◆ TASK REQUIREMENTS:
**A)** Return the stretch of the pilot diet article from "In addition, high-carbohydrate" through "up less often.", word for word.
**B)** In the pilot diet article, which diet produced significantly faster response times on the Sternberg test of short-term memory?
START TEXT SECTION
In addition, high-carbohydrate diets produced shorter sleep latencies than the other diets, especially the control diet (P < .03). In fact, the researchers found that if the pilots ate the high-carbohydrate diet, they seemed to sleep better, fall asleep quicker, and wake up less often.
The response time on the Sternberg test of short-term memory was significantly faster for participants who ate the high-fat diet (P < .05) than for those who ate the protein and control diets, especially at higher memory loads. No significant impact was observed on the Vandenberg test.
"We're certainly not saying you always have to eat high fat," said Glenda Lindseth. "The take-away message is that a diet that is well balanced and has a lot of carbohydrates and a reasonable amount of fat in it is best for pilots to perform well cognitively."
"These results can make significant contributions to understanding the effects of diet on cognition and performance and may, therefore, decrease the number of errors due to human factors for the war fighter," she added. The investigators are planning a follow-up study to confirm their findings.
Findings Likely Generalizeable
In an interview with Medscape Psychiatry, Karen Tountas, PhD, MHRF conference chair and the event's peer-reviewed medical research program manager, said: "I think this is a very exciting study. They've focused on working with pilots but anything we can find out about diet and its relationship to cognition [will likely] translate across all people. [This study] does open up avenues of more questions to be asked." Dr. Tountas was not associated with the trial.
She said that others reading these results should take into consideration who their particular patients are. "There are a lot of other different end points. Is it cognition that [the clinician] is looking at? Is it weight? Is it a combination of those 2? I think that it would be important for [clinicians] to get a broader picture of that before making a decision for their own patient population."
"We know the brain's primary source of energy is glucose — that is sugar, just straight sugar," Captain E. Melissa Kaime, MD, director of the Congressionally Directed Medical Research Programs (CDMRP), part of the US Army Medical Research and Materiel Command, told Medscape Psychiatry.
"In some ways it shouldn't surprise us that a diet high in carbohydrates is good for the brain because that's the glucose it needs. But we all know that there are other problems in society too, such as an obesity epidemic. So we want to certainly feed the brain but we don't want to overfeed it or the rest of the body." Captain Kaime was not involved in the study.
"Pilots use higher executive-functioning parts of their brains, and this study was testing these highly trained pilots at their maximum cognitive stress," added Captain Kaime.
"This is the first look at a new way of science, of looking to see: What does the brain need? So the next step is going to be: What dose now? What schedule? If you need glucose, is it 10 minutes before the stress test of the brain or is it a continuous diet of glucose? Like all good studies, this one brings up more questions than it answers."
"We're trying so hard to keep people healthy and we want the magic bullet — the 1 pill or the 1 vaccine that fixes everything." Captain Kaime said that this study is just 1 more that says the solution "is in your diet. And that is actually good news. Because if the solutions are . . . common sense and practical and available, [something] that you don't have to go out and buy with a prescription and that is at your fingertips anyway, that just makes it all the more powerful."
This study was funded by the CDMRP of the US Department of Defense. The Lindseths, Dr. Tountas, and Captain Kaime have disclosed no relevant financial relationships.
Military Health Research Forum (MHRF) 2009: Abstract P16-9. Presented September 1, 2009.
END TEXT SECTION
START INFORMATION SHOWN
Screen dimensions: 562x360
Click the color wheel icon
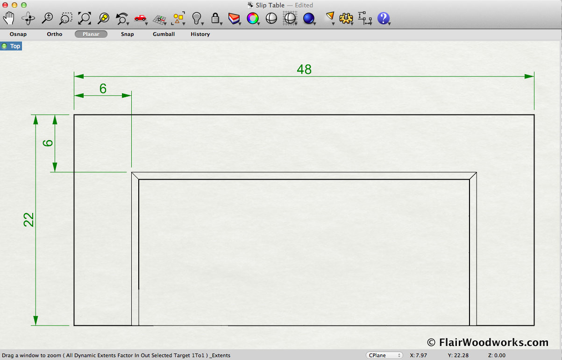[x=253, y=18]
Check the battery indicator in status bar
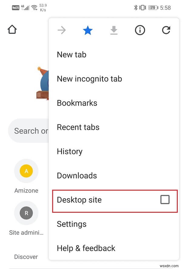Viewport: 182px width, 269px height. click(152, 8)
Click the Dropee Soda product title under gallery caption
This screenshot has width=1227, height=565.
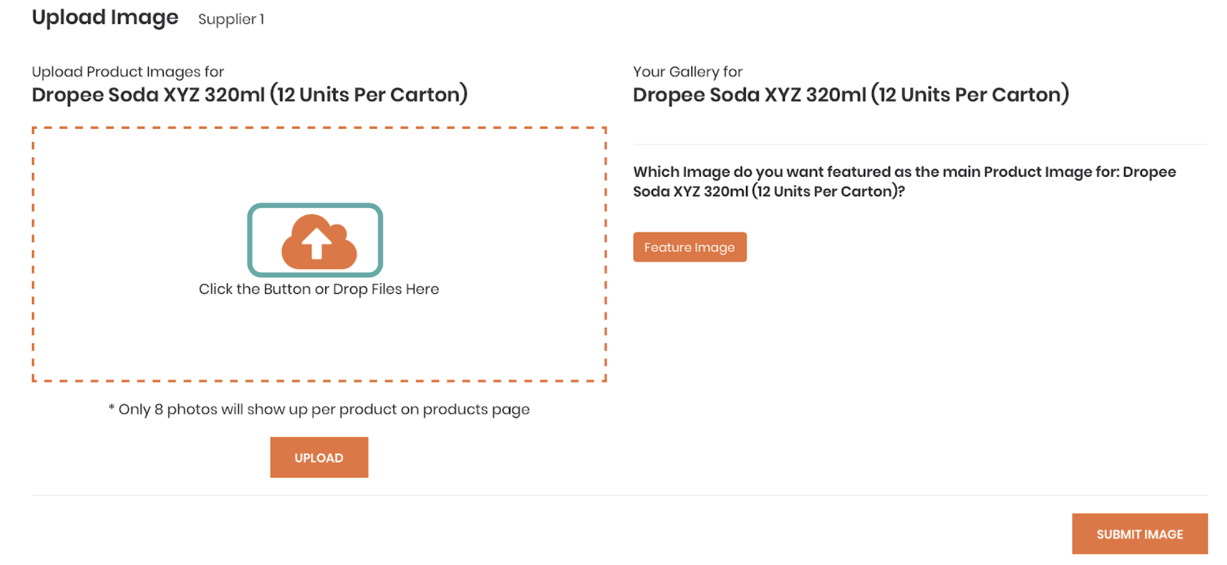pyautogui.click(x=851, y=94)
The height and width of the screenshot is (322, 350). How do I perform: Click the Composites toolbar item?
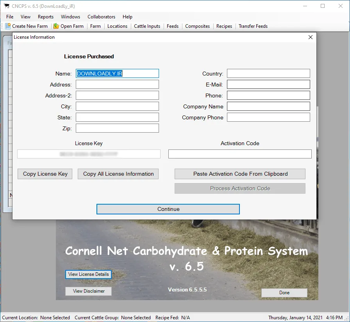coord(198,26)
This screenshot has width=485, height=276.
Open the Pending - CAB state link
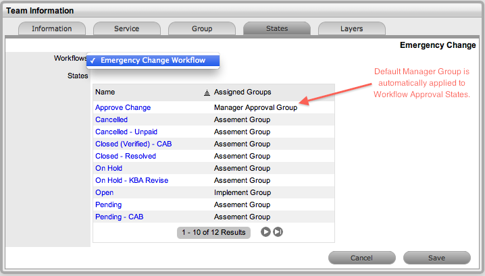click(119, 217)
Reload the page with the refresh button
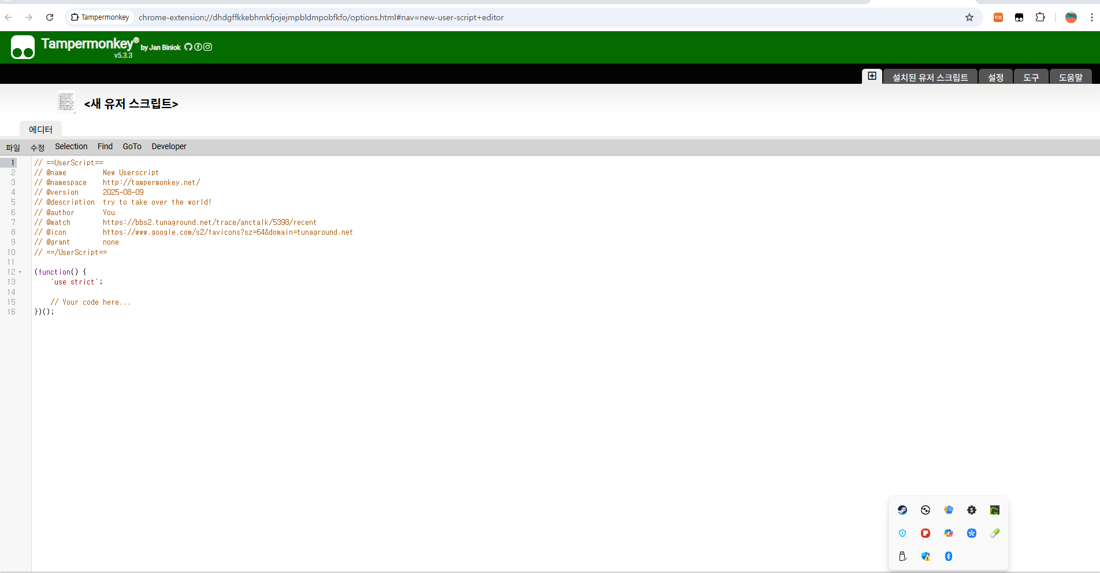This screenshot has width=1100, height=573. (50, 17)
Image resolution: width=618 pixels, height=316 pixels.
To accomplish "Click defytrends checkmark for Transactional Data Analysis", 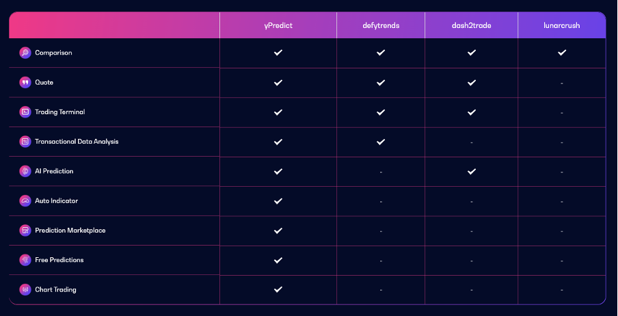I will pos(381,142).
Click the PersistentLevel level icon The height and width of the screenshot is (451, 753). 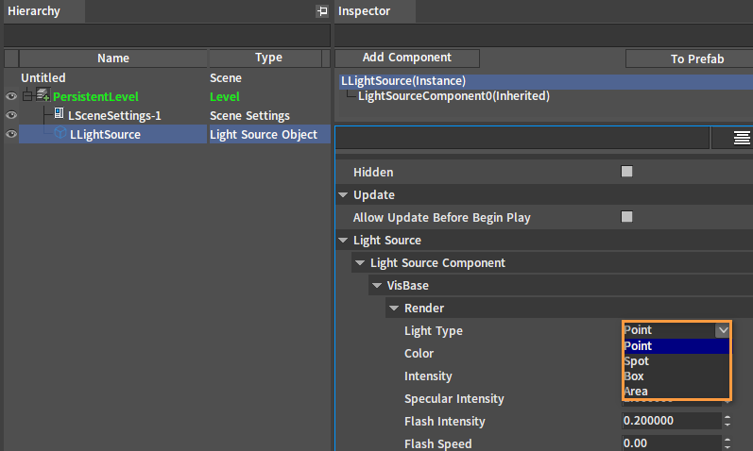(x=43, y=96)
END INFORMATION SHOWN
◆ ANSWERS TO THE EXERCISE:
**A)**
In addition, high-carbohydrate diets produced shorter sleep latencies than the other diets, especially the control diet (P < .03). In fact, the researchers found that if the pilots ate the high-carbohydrate diet, they seemed to sleep better, fall asleep quicker, and wake up less often.

**B)** The high-fat diet.